**Problem statement**. Copy the result of filtering the entries below for lines that include the string "width".

**Saved data entries**.

—————

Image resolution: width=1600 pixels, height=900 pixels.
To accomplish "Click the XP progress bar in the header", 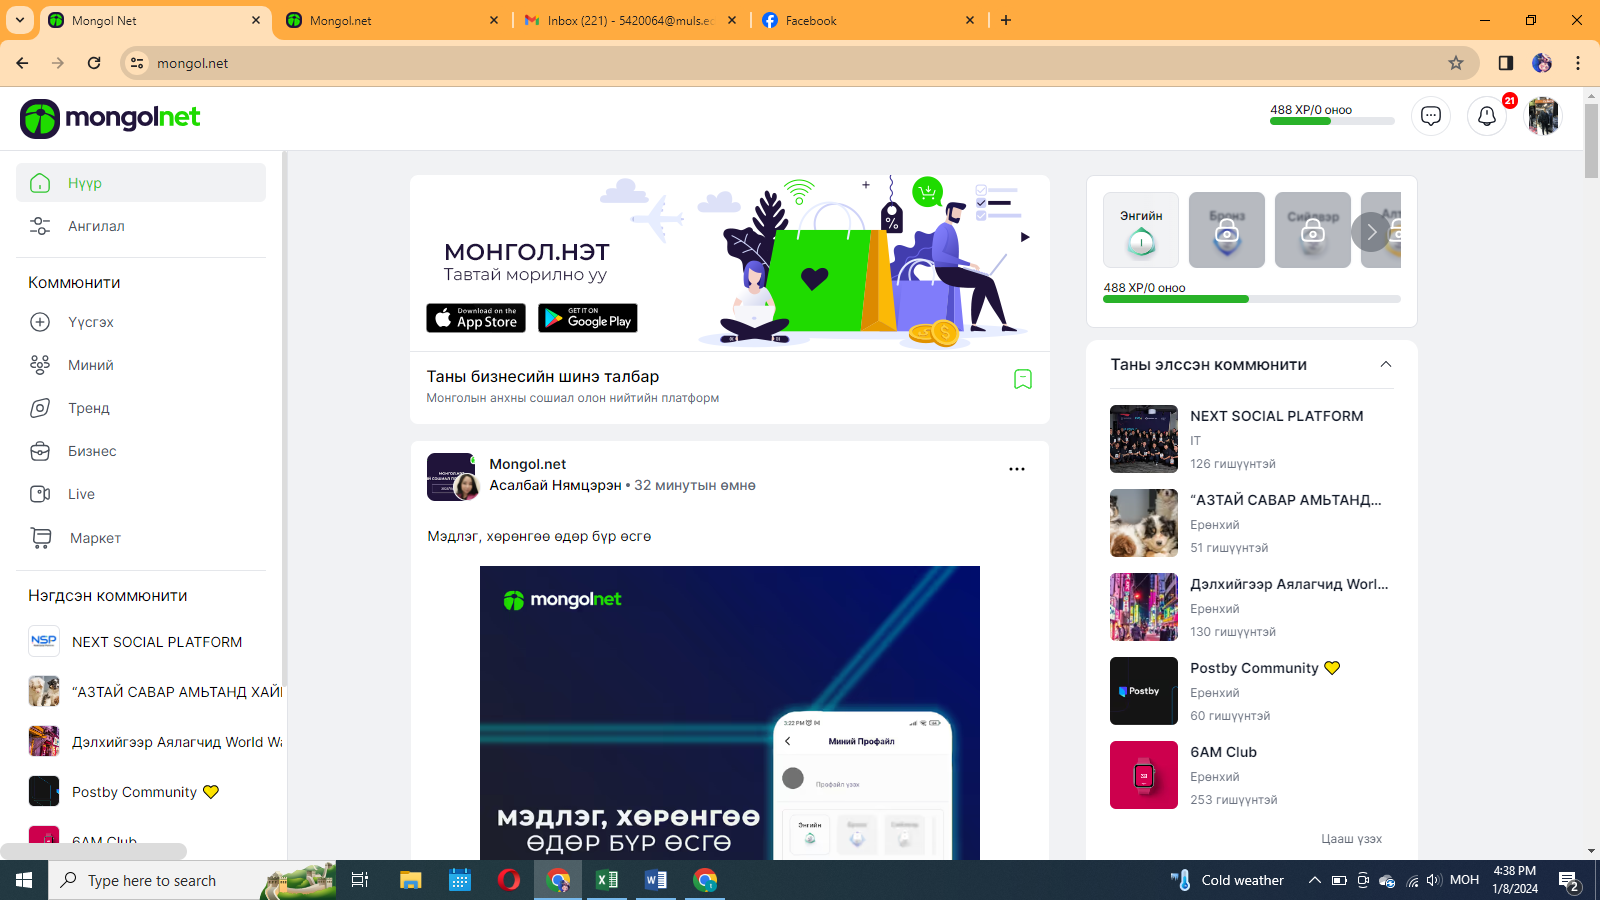I will tap(1331, 121).
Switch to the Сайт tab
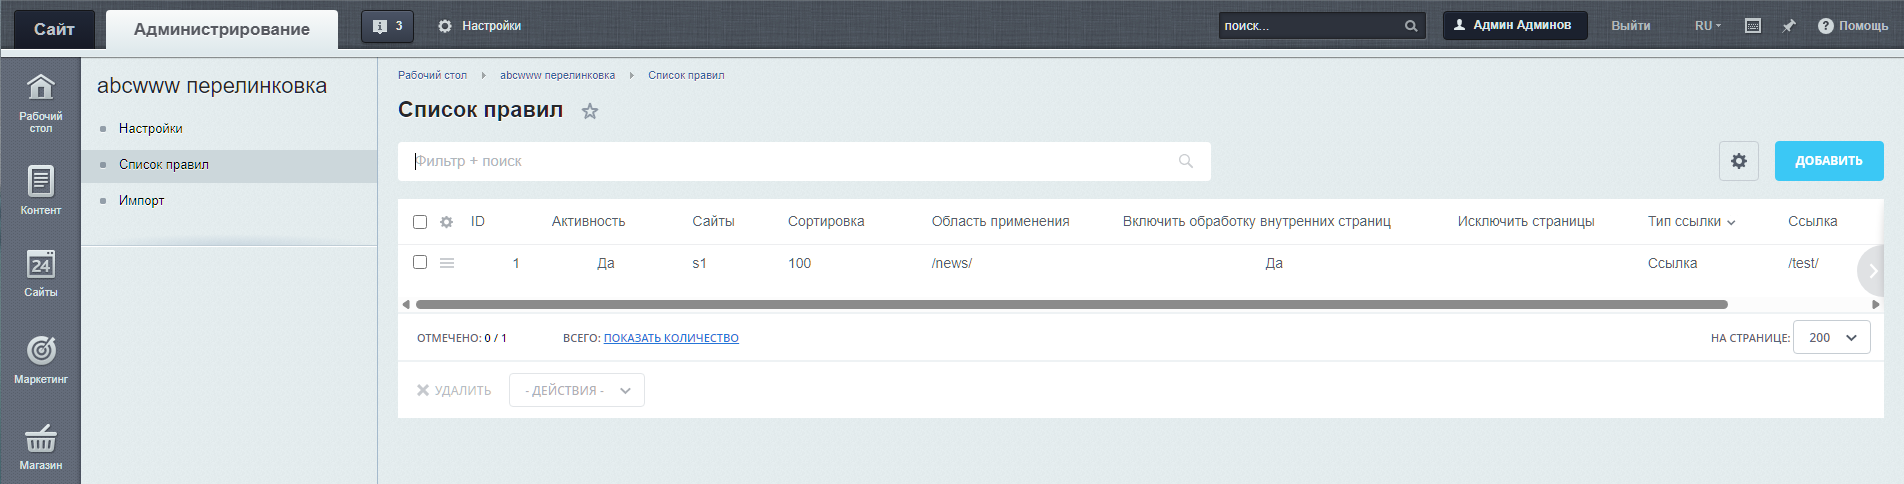1904x484 pixels. [x=54, y=29]
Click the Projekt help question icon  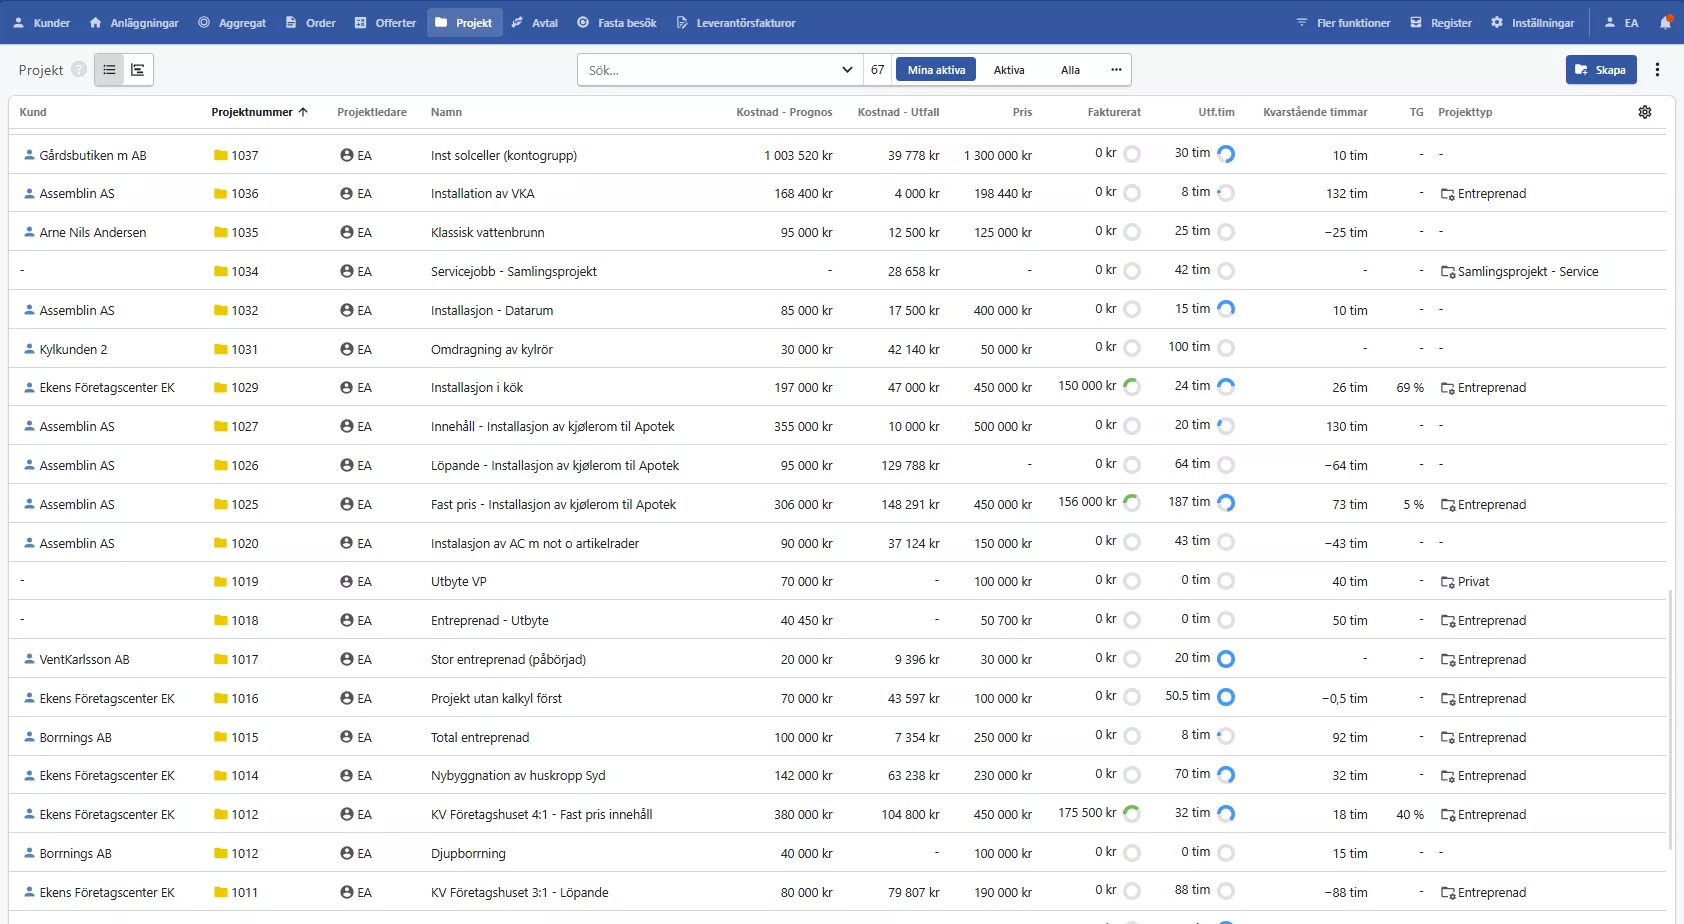coord(79,70)
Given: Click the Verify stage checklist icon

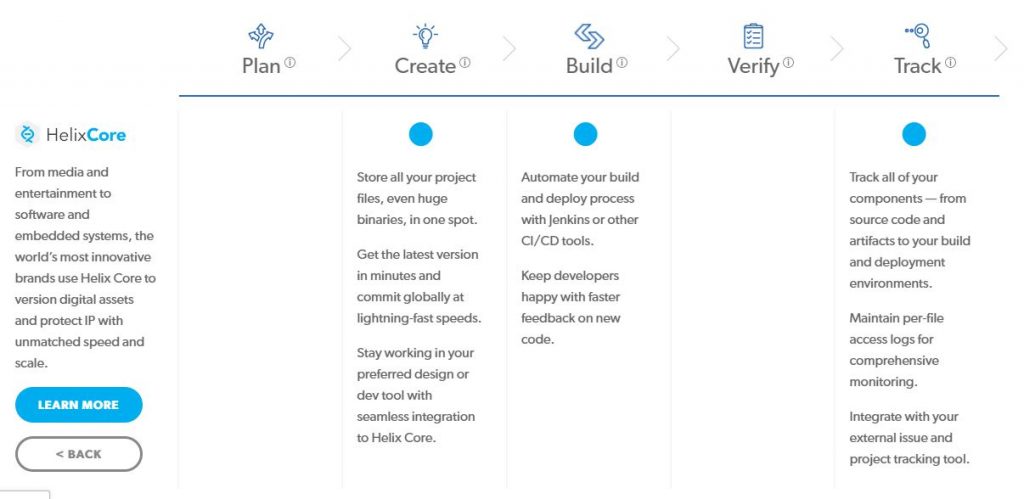Looking at the screenshot, I should [753, 36].

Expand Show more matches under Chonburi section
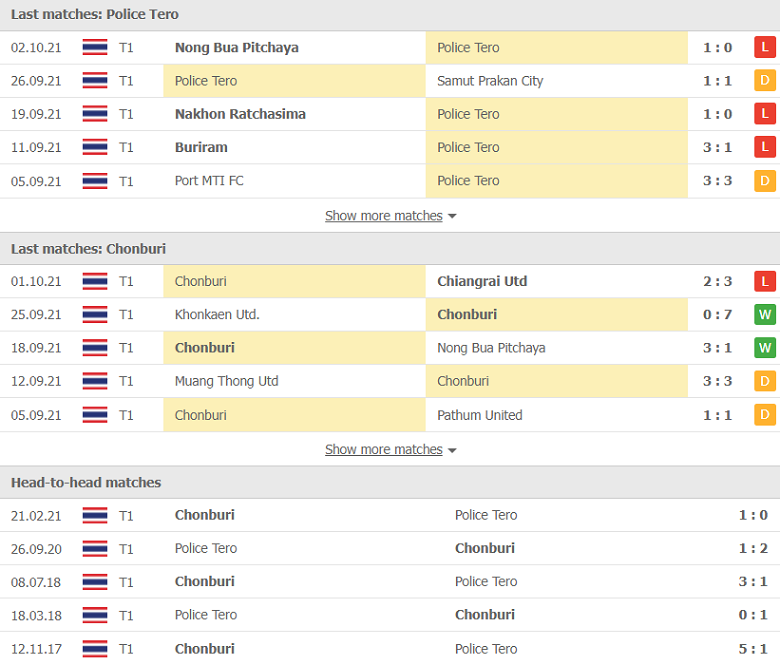(x=384, y=450)
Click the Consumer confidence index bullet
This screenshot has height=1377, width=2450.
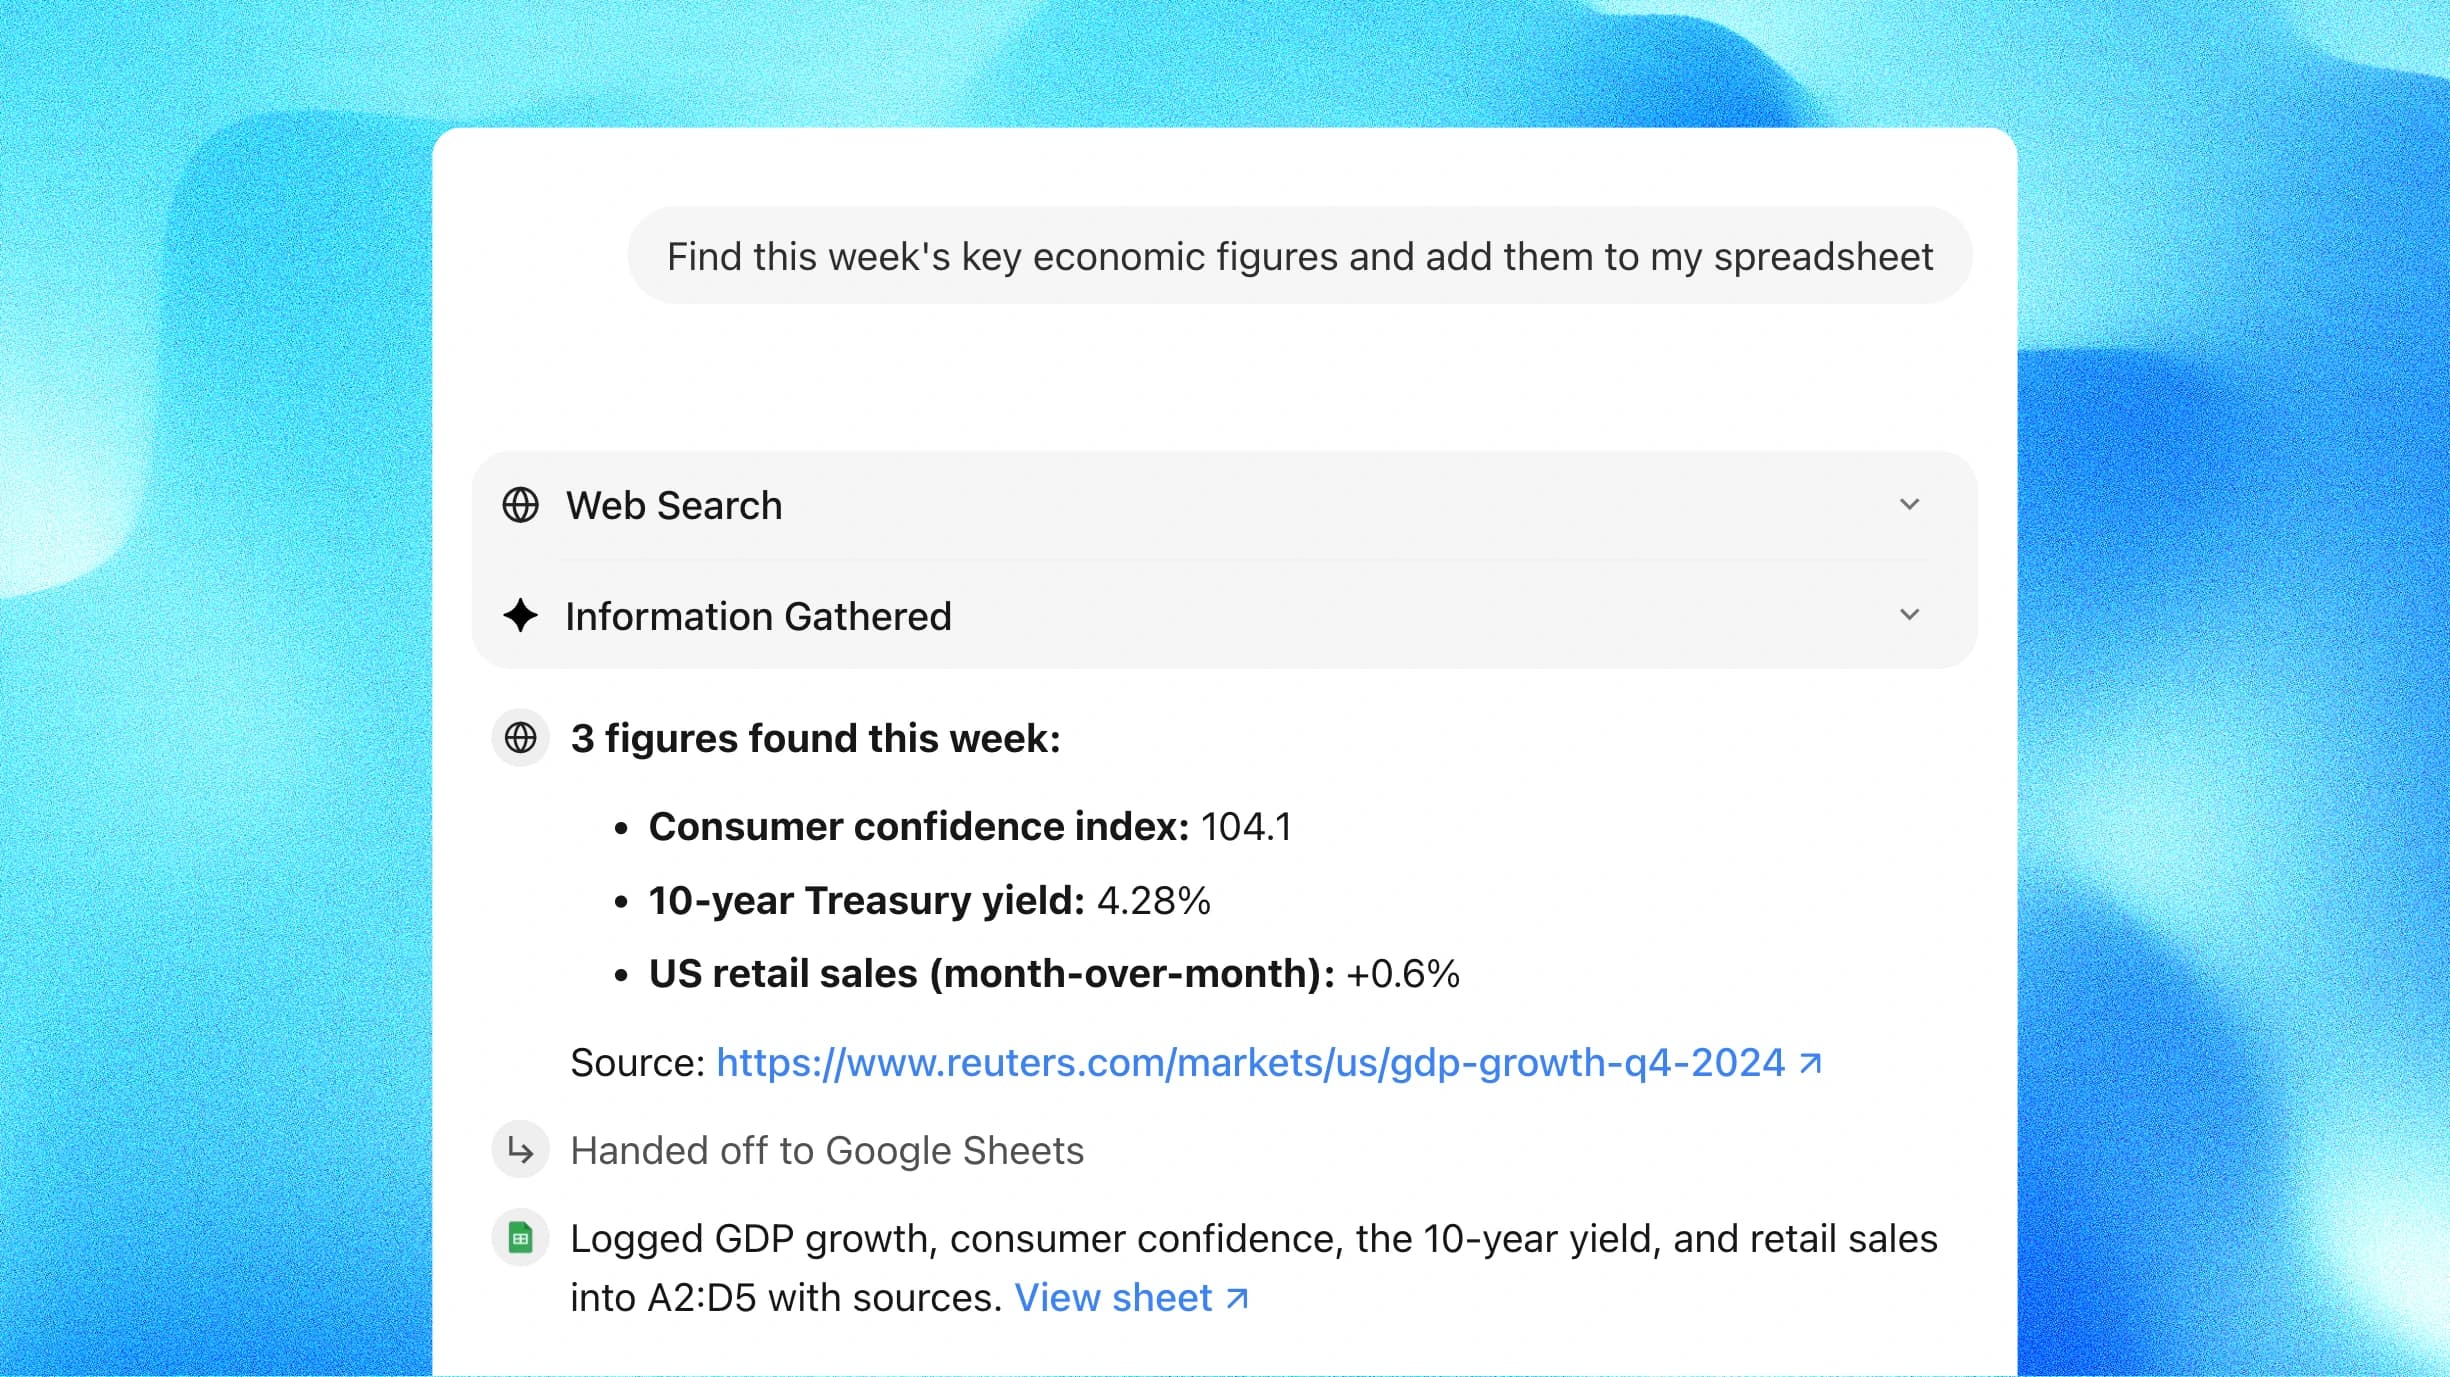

—————

**Exercise response**.
Image resolution: width=1600 pixels, height=900 pixels.
This screenshot has height=1377, width=2450.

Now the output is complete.